McDonald, who is 6-foot-3, 285 pounds, said he was prepared to take on the “dirty work” required of a 49ers defensive lineman.

“That’s me all day, so I don’t mind doing that,” he said.

McDonald said he was asked in college to perform two-gap duties, in which he is responsible for plugging up the holes on either side of the man blocking him.

“He’ll be asked to do maybe 15 percent (two gap), but at the same time he’s the kind of player that you really want to utilize his strengths,” Nolan said. “He’s a great leverage player because if you can’t leverage somebody — you know, get underneath them — you can’t two-gap.”

McDonald, Bryant Young, Marques Douglas, Ronald Fields, Melvin Oliver can all play defensive end, while Franklin, 315-pound Cohen and 332-pound Isaac Sopoaga can line up at nose tackle.

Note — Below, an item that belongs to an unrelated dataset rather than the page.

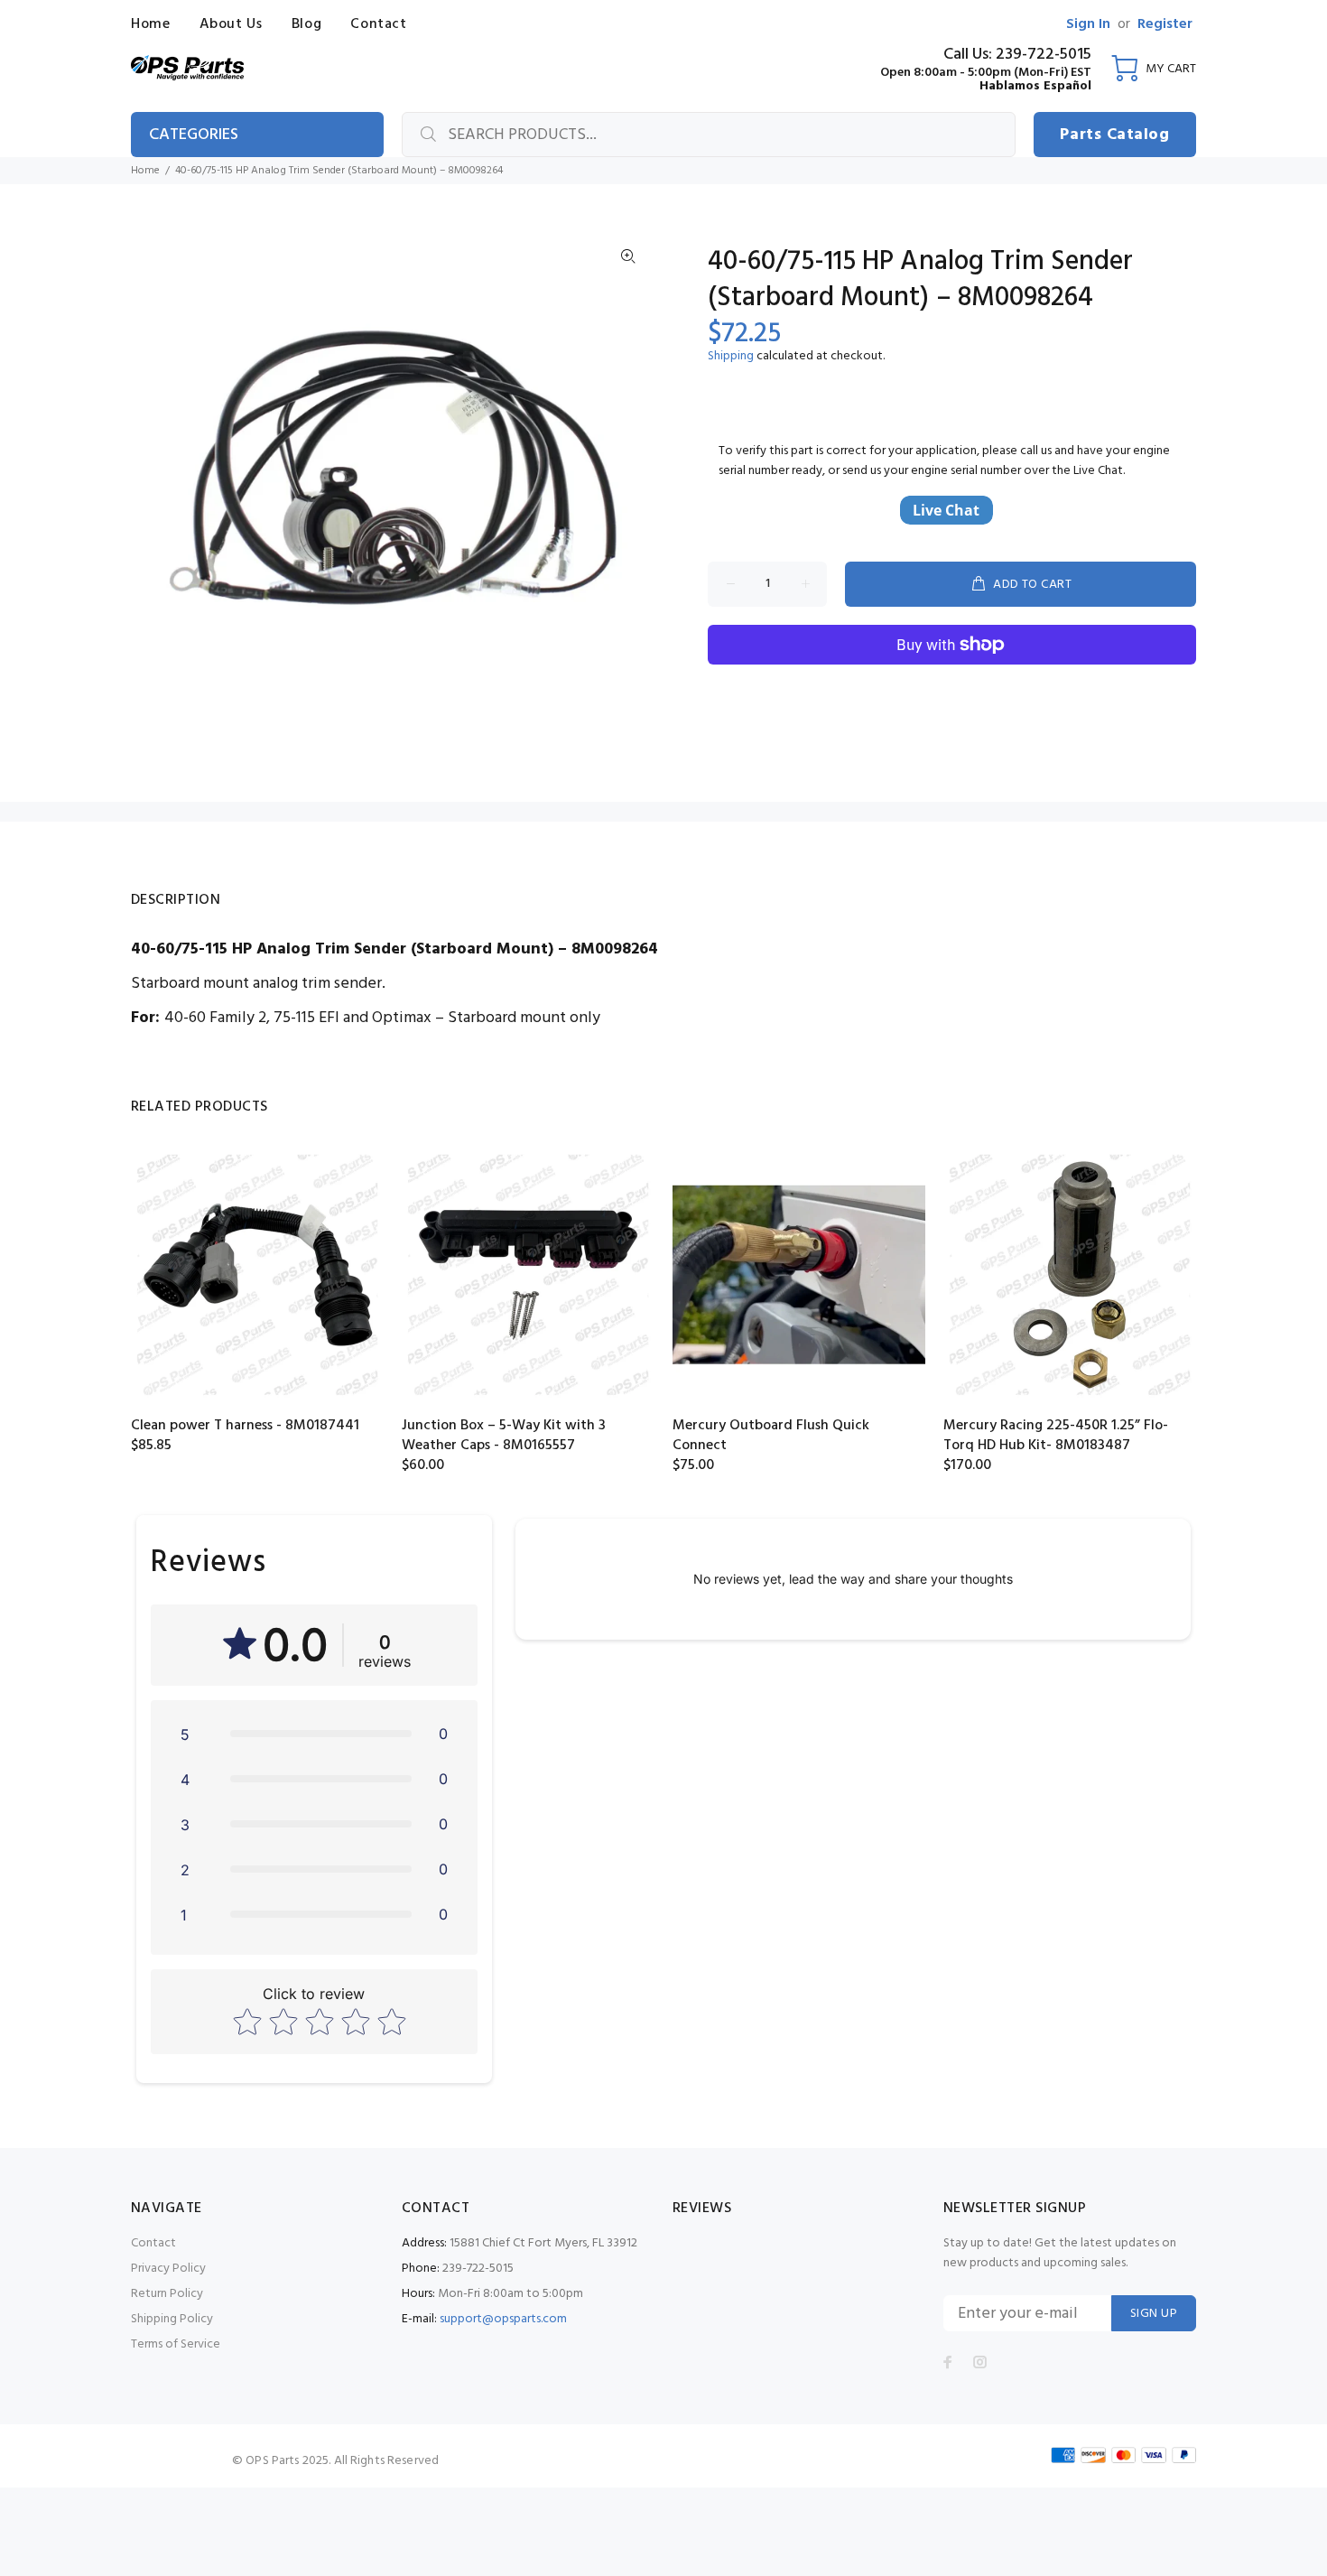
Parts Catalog (1114, 135)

The 49ers selected 270-pound defender Jay Moore of Nebraska in the fourth round. Although he played defensive end in college, he will be converted to outside linebacker with the 49ers.

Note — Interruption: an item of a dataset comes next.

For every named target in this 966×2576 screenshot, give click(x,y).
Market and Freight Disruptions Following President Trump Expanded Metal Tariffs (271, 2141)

“I probably have to shed a couple pounds because I’m bigger than the regular outside linebacker,” Moore said. “But I think my ability to drop into coverage and rush would be a huge factor for myself.”

The team’s top overall pick, Patrick Willis of Mississippi, has played only inside linebacker in a 4-3 scheme. He won the Butkus Award as college football’s top linebacker as a senior. The 49ers have him slated to work at the inside position on the weakside with veteran Derek Smith.

“I’m a tough person and I’m confident. I would like to play in any defense, so just teach me how and I’ll show you,” Willis said.

Niners assistant head coach Mike Singletary said he is not concerned about Willis’ ability to adapt to an unfamiliar scheme.

“If he can play in a 4-3, he can play in a 3-4,” Singletary said. “He certainly makes our defense faster. He certainly adds speed. He gives us some versatility.”


The 49ers reached contract agreements with undrafted rookie free agents quarterback Luke Getsy (Akron) and tight end Zac Herold (Nebraska-Omaha). At least three other rookie free agents are expected to be signed in time for the team’s minicamp this weekend. Cal linebacker Mickey Pimental is expected to try out for a roster spot.